**Your goal:** Report all lines of the records that contain "agent".

**Data shown:**
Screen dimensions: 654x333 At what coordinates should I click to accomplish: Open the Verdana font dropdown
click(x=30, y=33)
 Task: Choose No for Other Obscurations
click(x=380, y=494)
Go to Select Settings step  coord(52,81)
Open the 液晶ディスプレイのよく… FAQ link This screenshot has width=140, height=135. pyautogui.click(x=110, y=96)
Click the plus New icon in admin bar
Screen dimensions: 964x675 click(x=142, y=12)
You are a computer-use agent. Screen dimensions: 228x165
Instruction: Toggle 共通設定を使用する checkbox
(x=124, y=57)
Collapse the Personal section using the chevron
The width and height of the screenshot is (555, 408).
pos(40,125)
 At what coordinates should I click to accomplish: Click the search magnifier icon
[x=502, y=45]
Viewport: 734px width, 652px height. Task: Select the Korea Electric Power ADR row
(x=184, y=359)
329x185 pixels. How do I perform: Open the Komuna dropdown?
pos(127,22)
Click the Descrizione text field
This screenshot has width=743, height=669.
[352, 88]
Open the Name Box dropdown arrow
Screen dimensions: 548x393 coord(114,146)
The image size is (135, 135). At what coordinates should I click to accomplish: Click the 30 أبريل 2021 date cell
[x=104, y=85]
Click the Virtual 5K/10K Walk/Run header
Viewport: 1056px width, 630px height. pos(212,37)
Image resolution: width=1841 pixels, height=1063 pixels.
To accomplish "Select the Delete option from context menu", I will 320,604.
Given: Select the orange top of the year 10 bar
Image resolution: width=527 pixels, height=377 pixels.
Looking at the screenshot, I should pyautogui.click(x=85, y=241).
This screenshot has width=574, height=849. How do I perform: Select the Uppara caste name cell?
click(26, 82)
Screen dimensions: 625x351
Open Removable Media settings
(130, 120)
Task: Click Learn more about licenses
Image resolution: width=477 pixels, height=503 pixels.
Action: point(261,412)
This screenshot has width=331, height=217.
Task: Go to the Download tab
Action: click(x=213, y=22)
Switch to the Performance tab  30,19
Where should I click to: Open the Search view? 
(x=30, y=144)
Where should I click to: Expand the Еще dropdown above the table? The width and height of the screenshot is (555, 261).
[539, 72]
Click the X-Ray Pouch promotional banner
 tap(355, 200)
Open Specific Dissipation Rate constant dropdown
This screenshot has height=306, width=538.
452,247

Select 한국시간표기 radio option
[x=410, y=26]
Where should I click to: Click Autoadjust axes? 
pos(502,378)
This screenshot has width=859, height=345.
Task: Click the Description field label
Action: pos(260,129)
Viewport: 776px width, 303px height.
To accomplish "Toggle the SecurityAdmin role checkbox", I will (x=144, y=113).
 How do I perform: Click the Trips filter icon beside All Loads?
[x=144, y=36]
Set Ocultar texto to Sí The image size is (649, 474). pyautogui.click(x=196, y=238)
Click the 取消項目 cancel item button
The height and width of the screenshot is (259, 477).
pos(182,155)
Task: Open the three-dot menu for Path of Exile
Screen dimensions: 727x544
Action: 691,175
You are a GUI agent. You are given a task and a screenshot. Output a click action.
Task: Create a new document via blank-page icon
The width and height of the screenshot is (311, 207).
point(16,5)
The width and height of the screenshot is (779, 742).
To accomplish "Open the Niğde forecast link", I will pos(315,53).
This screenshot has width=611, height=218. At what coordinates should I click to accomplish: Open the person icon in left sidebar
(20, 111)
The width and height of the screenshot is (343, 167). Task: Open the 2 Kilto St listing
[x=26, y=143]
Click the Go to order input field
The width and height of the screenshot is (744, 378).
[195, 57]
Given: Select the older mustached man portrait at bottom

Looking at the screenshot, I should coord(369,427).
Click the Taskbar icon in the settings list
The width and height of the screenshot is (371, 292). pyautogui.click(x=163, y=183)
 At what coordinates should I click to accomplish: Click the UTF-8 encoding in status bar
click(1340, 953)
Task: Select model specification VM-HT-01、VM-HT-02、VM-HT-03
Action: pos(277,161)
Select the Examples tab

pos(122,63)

**Answer to this task:**
You are a computer-use agent. Screen dimensions: 228x165
You are a GUI agent. You are given a task and a screenshot. Output a click action.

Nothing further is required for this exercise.